→ REQUIREMENT A:
In the rows starting at the line containing "Given: Click the table" and ending at the line containing "Looking at the screenshot, I should click(x=1454, y=881).", swap "icon" for "symbol" and reproduce those lines with nothing else altered.

→ SUPPLIED PASSAGE:

2022-01-06 Thread Josh Boyer
On Thu, Jan 6, 2022 at 4:15 AM Simon Matter  wrote:
>
> > On 1/5/22 05:06, Leon Fauster via CentOS wrote:
> >> Am 05.01.22 um 11:02 schrieb Simon Matter:
> >>> Hi,
> >>> I have to port/build quite a number of packages for upcoming RHEL9. I
> thought about starting to do so now on CentOS-Stream-9-20211222.0 in
> the
> >>> hope that I don't have to redo a lot of the work again later for the
> released RHEL9.
> >>> Does it sound like a good idea to start now or should I better wait a
> bit?
> >> I'm already doing that. Do just expect everything that also happened in
> EL8. Missing devel or sub packages. Striped down s/rpm macros that
> blocks building fedora packages directly. So, business as usual. BTW,
> some packages are not in streams anymore. This makes custom
> overlay
> >> repos a bit easier ...

→ DATA SHOWN:
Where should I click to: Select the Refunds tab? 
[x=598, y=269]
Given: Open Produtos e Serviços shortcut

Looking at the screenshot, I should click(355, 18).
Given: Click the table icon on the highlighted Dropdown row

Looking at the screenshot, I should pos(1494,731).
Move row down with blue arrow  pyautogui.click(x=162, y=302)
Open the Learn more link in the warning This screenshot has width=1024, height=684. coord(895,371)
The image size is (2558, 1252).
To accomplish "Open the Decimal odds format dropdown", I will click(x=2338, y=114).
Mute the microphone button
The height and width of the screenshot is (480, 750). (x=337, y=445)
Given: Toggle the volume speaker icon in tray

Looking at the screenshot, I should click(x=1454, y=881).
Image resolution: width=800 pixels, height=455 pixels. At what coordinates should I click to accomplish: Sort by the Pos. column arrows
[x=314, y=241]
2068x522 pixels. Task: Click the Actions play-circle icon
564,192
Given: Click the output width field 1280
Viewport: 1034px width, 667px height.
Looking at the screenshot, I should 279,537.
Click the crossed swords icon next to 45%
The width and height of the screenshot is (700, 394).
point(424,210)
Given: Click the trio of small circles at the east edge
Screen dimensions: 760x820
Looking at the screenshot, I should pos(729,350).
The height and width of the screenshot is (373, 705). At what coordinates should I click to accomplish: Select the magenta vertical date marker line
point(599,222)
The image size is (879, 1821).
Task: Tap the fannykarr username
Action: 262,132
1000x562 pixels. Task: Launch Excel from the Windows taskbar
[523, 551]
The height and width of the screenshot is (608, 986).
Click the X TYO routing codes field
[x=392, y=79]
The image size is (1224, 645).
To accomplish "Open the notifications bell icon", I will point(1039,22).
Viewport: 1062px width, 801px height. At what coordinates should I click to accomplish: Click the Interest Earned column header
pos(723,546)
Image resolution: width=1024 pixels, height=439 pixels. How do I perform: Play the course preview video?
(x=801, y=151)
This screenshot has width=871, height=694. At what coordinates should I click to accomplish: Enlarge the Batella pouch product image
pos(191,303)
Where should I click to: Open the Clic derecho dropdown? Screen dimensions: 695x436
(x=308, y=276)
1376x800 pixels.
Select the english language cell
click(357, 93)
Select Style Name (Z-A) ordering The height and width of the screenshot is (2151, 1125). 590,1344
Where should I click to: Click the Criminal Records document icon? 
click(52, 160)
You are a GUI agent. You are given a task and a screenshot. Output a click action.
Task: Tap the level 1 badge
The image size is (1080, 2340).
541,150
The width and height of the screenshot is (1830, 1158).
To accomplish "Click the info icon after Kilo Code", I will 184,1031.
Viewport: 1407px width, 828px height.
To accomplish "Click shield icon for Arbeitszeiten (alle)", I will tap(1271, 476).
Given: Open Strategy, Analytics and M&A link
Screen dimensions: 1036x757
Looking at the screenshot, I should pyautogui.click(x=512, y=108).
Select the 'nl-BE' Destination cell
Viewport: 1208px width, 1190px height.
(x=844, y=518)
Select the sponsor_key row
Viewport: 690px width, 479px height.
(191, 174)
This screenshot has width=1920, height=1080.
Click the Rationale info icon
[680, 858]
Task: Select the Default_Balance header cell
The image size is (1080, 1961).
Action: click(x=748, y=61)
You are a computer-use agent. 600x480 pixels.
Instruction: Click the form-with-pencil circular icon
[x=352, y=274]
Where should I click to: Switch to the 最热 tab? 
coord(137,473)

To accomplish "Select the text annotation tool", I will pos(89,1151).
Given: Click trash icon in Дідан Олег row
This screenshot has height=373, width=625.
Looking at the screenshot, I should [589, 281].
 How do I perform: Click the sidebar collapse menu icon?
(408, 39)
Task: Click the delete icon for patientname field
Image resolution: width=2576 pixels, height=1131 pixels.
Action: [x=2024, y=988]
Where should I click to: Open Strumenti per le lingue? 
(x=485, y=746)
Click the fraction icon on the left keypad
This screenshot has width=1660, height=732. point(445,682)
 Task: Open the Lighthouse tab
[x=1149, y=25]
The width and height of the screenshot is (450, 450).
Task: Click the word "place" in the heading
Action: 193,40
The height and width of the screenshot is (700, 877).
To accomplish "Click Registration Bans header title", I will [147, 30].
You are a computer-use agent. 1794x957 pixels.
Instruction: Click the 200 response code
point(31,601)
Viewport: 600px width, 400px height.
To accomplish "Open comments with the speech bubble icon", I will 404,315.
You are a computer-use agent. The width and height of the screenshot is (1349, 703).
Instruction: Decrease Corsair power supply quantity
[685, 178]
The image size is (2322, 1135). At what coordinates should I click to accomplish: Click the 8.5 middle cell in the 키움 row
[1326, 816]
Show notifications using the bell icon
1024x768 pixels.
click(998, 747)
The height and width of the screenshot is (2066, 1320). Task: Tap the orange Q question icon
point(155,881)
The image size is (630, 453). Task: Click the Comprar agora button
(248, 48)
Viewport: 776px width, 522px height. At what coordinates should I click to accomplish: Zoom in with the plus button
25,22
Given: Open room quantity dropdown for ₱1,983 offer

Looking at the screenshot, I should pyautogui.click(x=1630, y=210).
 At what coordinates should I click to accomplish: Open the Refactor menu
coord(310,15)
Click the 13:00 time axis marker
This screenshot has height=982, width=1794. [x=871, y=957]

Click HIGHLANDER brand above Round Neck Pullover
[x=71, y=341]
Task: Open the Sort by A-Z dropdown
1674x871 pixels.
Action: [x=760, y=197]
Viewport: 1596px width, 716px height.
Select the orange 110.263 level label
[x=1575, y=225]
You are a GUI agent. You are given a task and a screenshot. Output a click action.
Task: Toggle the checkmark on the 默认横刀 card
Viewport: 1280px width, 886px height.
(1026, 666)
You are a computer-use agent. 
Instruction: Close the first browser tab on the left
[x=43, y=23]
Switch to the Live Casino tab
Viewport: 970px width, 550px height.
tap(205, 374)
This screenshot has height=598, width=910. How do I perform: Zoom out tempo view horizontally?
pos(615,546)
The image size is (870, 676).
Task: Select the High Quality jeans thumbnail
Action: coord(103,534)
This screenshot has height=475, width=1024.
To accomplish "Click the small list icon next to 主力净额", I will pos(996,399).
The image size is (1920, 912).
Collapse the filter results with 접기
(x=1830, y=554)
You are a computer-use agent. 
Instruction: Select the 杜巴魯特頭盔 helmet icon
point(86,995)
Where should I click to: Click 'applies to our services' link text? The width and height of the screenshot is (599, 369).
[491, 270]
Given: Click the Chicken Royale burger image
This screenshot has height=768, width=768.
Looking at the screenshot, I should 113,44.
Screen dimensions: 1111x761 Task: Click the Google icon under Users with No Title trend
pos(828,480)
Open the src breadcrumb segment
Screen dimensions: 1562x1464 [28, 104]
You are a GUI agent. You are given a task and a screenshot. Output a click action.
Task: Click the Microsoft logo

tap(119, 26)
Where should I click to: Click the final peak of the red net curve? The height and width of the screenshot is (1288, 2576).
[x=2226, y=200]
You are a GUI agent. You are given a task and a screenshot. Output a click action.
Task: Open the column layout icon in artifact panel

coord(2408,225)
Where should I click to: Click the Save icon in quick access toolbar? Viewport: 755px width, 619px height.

→ REQUIREMENT B:
Answer these questions about the mailing-list thread:
(i) On which CentOS Stream 9 build did Simon Matter consider starting his package work?
(ii) Leon Fauster says to expect everything that also happened in which earlier release?
(iii) According to Leon Fauster, what makes custom overlay repos a bit easier?

→ EXPECTED ANSWER A:
Given: Click the table symbol on the highlighted Dropdown row

Looking at the screenshot, I should pos(1494,731).
Move row down with blue arrow  pyautogui.click(x=162, y=302)
Open the Learn more link in the warning This screenshot has width=1024, height=684. coord(895,371)
The image size is (2558, 1252).
To accomplish "Open the Decimal odds format dropdown", I will click(x=2338, y=114).
Mute the microphone button
The height and width of the screenshot is (480, 750). (x=337, y=445)
Given: Toggle the volume speaker symbol in tray

Looking at the screenshot, I should click(x=1454, y=881).

→ EXPECTED ANSWER B:
(i) CentOS-Stream-9-20211222.0
(ii) EL8
(iii) Some packages are not in streams anymore.